5. I read somewhere the FBI considers penetration more important than diameter.
6. Recoil (+P vs. more grain in same caliber vs. bigger caliber).
When I looked at the thread's ballistics with my criteria, this is my finding:
1. All are very close and the differences probably won't change an outcome.
2. Fed HST 147 had the best expansion and penetration for heavy clothing out of a 4.0" barrel.
3. I think I read 147 gr has less recoil than +P.
4. 147 gr is rare and not popular among the choices, and that concerns me there's something important that I don't understand about the grain choices.
5. Cor-bon still interests me because I'm more concerned how a bullet will do with bone and clothing than I am a windshield. If the XPB bullets are strong and not fragment, this can be an advantage ballist tests aren't showing.
Too bad Winchester T hasn't been included in 4.0" barrel tests.
Shoot some animals, be disgusted with 124 gr jhp's,much less the pathetic 147 gr load, Unless you use plus P's and 5" barrel, I guarantee that the 124 gr jhp;s won't expand reliably in flesh. Why care what it does in jello, hmm? Go shoot some coons, dillos, possums, nutri, chucks, and/or jacks and see for yourself. The 115 gr jh's are not much better, especially if you are using a 4" barrel.
The only factory 9mm load worth a hoot is the CorBon 100 gr PowRball, and it also feeds more reliably than flat nosed jhp ammo.

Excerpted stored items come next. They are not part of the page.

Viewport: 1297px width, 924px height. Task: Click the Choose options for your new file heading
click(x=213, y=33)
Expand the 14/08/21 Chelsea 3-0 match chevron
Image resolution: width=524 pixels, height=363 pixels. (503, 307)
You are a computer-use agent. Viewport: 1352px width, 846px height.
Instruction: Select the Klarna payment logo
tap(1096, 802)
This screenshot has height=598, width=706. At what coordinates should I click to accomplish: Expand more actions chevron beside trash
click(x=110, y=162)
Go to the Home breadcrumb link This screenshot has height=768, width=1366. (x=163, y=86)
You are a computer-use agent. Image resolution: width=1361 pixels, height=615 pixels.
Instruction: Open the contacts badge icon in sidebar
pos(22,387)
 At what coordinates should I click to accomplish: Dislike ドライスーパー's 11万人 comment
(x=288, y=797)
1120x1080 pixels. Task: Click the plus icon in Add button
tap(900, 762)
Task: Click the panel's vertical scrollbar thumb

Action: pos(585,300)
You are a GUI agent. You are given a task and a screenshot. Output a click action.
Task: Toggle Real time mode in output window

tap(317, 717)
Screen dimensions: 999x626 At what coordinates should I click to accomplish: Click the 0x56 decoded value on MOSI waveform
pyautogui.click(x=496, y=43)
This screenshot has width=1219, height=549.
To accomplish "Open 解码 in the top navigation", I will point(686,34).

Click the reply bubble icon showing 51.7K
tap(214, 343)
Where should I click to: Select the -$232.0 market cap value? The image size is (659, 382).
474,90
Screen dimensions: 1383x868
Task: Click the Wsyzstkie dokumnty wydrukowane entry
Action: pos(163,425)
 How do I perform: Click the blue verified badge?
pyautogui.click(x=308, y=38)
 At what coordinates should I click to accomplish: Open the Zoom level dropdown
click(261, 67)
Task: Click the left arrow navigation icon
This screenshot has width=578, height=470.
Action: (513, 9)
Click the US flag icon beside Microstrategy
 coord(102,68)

The FBI has been trying to make up for the 30x they completely MISSED Platt for 20 odd years now. :-) You can't get both lots of shocking ability and lots of penetration, in a load that is adquately controlable in a lw, compact ccw pistol. So, if you want both those attributes, all you can do is load some sort of European, pointed stuff, intended for use in SMG's, every other rd, along with CorBon 100gr PowRBalls.
Realistically, you are going to have to fire lots of rds in a fight, regardless of the load, gun, or range, especially if you are trying to shoot thru "cover". So don't handicap yourself with just having "piercers", or just having "expanders". Don't worry about differences in POI, cause you will be missing the 10" circle of the chest a lot, at a mere 20 ft, regardless of who you are, once the lead starts flying. So a 3" diff in POI at 10 yds wont mean a thing when it's "for blood".
"5. I read somewhere the FBI considers penetration more important than diameter."
Is this the FBI article that you are referring? Great article (esp pg 11-12 & conclusion)
FBI Handgun Wounding Factors and Effectiveness - FirearmsTactical.com
1. 124 gr. +P Gold Dot is standard in NYC and NJ. They deal with heavy clothing ALL the time, and they are still using the 124 gr. +P.
2. Dr. Roberts says that there are little to no differences ballistically between 3.5" to 4.5" barrels in regards to 9mm.
3. I dislike the standard 147 gr. load because it cycles the slide just a bit slower than 124 gr. +P. I don't like waiting! :blink:
4. You can compare 124 gr. + Gold Dots to DPX all day, and you'll find that the DPX is just a huge waste of money as the Gold Dot has been doing everything the DPX has been trying to do for much longer, and it's street proven. It just depends on whether you want to spend $27 per 20 rounds or $27 per 50 rounds.
5. The standard 147 gr. load is perfectly fine, and the HST 147 gr. is becoming more popular in LE circles.
2. As if coons, dillos, possums, nutri, chucks and/or jacks were somehow more like humans than ballistic gelatin?
First, I've never seen a 147gr +P 9mm. Mybe I missed something.
Second, the 147gr is much smoother to shoot and easier to recover from recoil, for me at least.